Read Time: 7 minutes Learning Outside of the Classroom

Art education master's student Priscilla Stewart is helping her students learn outside of the classroom.
If you had visited Utah's Ensign Peak during the summer of 2017, you might have witnessed something truly rare: teenagers without smartphones in their hands.
"Kids these days are spending more time in front of a screen. It used to be the weird kids who would stay inside and play video games, and now it seems like it is the weird kids who are going outside and playing," says Priscilla Stewart, who cocreated the Mountain Art School with her BYU professor, Mark Graham.
Nature Is a Classroom

When she is not rock climbing, Stewart is focused on bringing middle school students out of the classroom and into Utah's natural environment. The Mountain Art School, a weeklong art camp held in the summer, is the vehicle for her art education master's thesis.
"I see so many students who are so sick of being stuck at a desk," says Stewart. "I think it is possible to learn when you are not sitting at a desk when you are outside, asking questions and experiencing things."
Stewart put her theories to the test and hiked around Big Cottonwood Canyon and the surrounding area with two groups of middle-school-aged students last summer. Students at the two sessions of Mountain Art School traded in their textbooks for sketch pads and set out to discover the wonders of Utah's natural landscape.
One trip took Stewart and the students to the top of Ensign Peak. Instead of pulling out their phones to snap selfies, the kids sat in silence and drew what they saw. Their work might not have the resolution of a smartphone picture, but the memories from the experience were far more valuable.
"When you sit down and draw something, that place is always in your memory, and the details of the place are always in your memory," says Stewart. "You learn to appreciate the place even more as you spend that silent time sitting there."
Nature Is a Home

The Mountain Art School is a way for students to learn about much more than art—it is a way for them to learn about nature and their connection to it.
Stewart continues, "When you spend time with a place and observe it, you build a relationship with nature, and you feel more inclined to want to help it and protect it. My main goal is to get students from Utah out into Utah to see the natural environment in Utah."
The school isn't meant to make artists; it is meant to inspire students to ask questions and be excited about learning things. "I wanted students to think critically about issues taking place in Utah that are taken for granted or seen as the 'normal,’” says Stewart.
The students learned the basics of Utah's climate from an expert, talked about both sides of the argument on Bears Ears National Monument and other national landmarks in Utah, and discussed the impact on Utah of Rio Tinto's Kennecott copper mine.
Graham explains, "Art education informed by a critical place-based pedagogy emphasizes the activist, restorative possibilities of artmaking and affirms the need for students to become involved in learning outside the school."
Nature is a more effective classroom than some might think. "I can teach atmospheric perspective in the classroom on the projector, but it makes it real when you can go outside and see that atmosphere and talk about atmospheric perspective while looking at it," says Stewart.
Nature Is Fun
Utah's natural environment is an informative place, but perhaps more important, it is a fun place to learn-and that is just how Stewart believes school should be.
A highlight for the students was the boatmaking competition.
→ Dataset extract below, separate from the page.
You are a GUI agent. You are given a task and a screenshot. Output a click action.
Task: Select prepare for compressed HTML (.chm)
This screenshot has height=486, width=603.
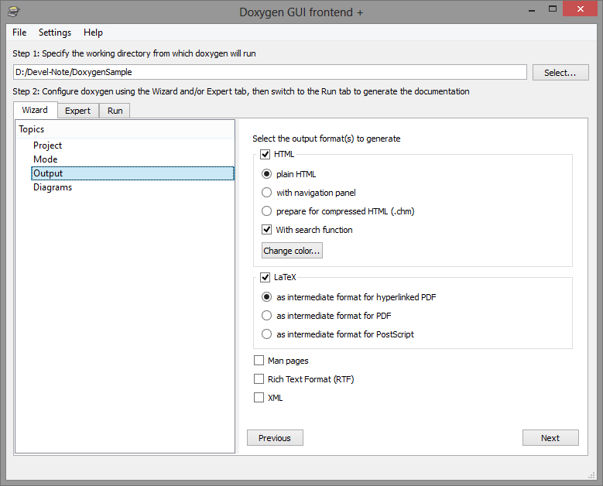pos(266,210)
Boats were crafted entirely from natural materials and then given awards based on their strengths. For example, the boat that functioned the best received recognition as "the most boatlike."
Nature Is a Necessity

Spending time outside is more than a fun idea. According to Stewart, it is a necessary part of students' development. "Students need to be outside," Stewart says. "It is not something that is an option—they need that." This place-based experiential learning has proven benefits and is a step toward truly holistic education.
Stewart's research led her to appreciate this definition approved by the Association for Experiential Education in 1994: "Experiential education is a process through which a learner constructs knowledge, skill, and value from direct experiences." As Stewart says, perhaps experiencing nature is much more memorable than reading about it in a book.
Nature Is the Future

Stewart's vision for the future of the Mountain Art School is to see it become as permanent as the mountains themselves. She has already secured a place teaching an art and ecology class at the Summit Academy in Draper, where she works now. She is currently working to get grant money for an outdoor facility there as well.
With memories of the students singing the Utah state song on the van rides fresh in her mind, Stewart is looking ahead to what the school can become. Her vision is to partner the Mountain Art School with a school district and have students come to the camp for a week at a time during the school year.
Long walks, camping in the mountains, and time for meditation and reflection hardly seem like elements of normal curriculum. Perhaps they should be part of the way kids learn in school-or rather, out of school.